Tatum comes alive, Celtics stay alive

It is rare that anything a player or coach says into a microphone after a game is anything more than extraneous word salad.

So, we give Jayson Tatum and Joe Mazzulla a tip of the cap for the following:

Tatum: “Humbly, I’m one of the best basketball players in the world. Go through struggles, go through slumps. It’s a long game.”

Mazzulla: “The standard that is set for him to where if he’s not scoring, he’s not playing good basketball is wrong.”

Well, at least Tatum didn’t suggest that we who damned him after the first five games of this series take a flying leap into the middle of something.

Tatum found his inner on switch in the fourth quarter. The Celtics teetered on the brink of a defeat that would have sent them into a restless summer of proverbial body slams. Philadelphia led the series, 3-2, and the game, 83-81, having shredded a Celtics lead that reached 16 points in the first half.

And then Tatum, ever humbly, did something more than work hard. After missing 12 of his 13 shots – even a couple open lay-ups – he took a pass from Malcolm Brogdon. With his toes planted squarely outside the arc, he drilled a 3-pointer.

It was his first successful 3-pointer of the night, 43 minutes, 46 seconds since the start of the evening’s business.

With 3:55 left, he hit another 3.

James Harden blocked Tatum’s attempted layup 58 seconds later, noted only because it reinforced the notion that, generally speaking, Tatum had been awful inside the paint since forever ago.

Tatum’s next 3, with 1:53 left, gave the Celtics an eight-point lead, all-but putting the game away.

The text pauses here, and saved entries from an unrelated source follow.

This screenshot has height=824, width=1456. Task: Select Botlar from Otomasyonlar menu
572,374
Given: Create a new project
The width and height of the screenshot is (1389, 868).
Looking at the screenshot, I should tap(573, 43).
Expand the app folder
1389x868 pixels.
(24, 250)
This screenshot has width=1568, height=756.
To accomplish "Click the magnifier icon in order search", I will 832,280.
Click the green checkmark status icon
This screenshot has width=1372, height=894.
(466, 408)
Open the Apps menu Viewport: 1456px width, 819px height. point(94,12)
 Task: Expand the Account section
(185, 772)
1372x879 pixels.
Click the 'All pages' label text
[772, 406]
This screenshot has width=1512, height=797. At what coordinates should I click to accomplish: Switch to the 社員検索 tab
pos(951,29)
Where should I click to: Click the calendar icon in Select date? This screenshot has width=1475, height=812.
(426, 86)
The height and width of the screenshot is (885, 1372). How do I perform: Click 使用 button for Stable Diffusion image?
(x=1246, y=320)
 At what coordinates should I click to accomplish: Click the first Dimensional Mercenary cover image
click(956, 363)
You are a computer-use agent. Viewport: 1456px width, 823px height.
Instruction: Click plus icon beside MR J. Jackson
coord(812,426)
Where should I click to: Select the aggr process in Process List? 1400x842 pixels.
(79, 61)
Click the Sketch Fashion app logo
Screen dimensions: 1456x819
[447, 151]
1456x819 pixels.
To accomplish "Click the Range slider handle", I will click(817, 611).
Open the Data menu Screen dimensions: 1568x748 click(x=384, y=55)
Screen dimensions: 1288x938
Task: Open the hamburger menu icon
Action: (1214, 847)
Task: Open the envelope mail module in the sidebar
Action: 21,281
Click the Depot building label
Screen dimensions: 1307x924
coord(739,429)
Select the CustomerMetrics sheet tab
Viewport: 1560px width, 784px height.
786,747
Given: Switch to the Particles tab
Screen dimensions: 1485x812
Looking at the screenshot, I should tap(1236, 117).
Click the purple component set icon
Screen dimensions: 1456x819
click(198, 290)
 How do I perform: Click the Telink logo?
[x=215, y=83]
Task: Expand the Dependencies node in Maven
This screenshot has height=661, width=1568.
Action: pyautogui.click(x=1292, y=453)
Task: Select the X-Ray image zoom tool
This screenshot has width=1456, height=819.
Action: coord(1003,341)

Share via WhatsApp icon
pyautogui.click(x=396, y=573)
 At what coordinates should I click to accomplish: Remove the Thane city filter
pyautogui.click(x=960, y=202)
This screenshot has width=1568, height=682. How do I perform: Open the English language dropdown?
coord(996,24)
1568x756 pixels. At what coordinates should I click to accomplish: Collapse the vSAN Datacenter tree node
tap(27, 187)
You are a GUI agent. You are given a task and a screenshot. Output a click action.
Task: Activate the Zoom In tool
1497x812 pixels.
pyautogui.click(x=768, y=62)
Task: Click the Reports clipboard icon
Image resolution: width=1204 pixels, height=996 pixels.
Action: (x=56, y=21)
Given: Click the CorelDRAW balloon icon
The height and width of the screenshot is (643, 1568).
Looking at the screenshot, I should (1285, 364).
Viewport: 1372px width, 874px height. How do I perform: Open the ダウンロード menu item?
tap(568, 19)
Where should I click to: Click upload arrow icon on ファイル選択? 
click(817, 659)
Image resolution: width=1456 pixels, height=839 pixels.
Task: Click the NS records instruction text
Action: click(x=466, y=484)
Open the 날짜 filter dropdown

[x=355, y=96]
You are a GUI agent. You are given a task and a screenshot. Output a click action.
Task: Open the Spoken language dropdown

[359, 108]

Then, just to emphasize his jump shot’s return from a hideous hiatus, he made another with 37.6 seconds until recess.

All that remained was the post-game interview.

“Humbly, I’m one of the best basketball players in the world. Go through struggles, go through slumps. It’s a long game.”

And not to forget Mazzulla: “The standard that is set for him to where if he’s not scoring, he’s not playing good basketball is wrong.”

True enough. But if Tatum isn’t scoring, the Celtics tend to lose.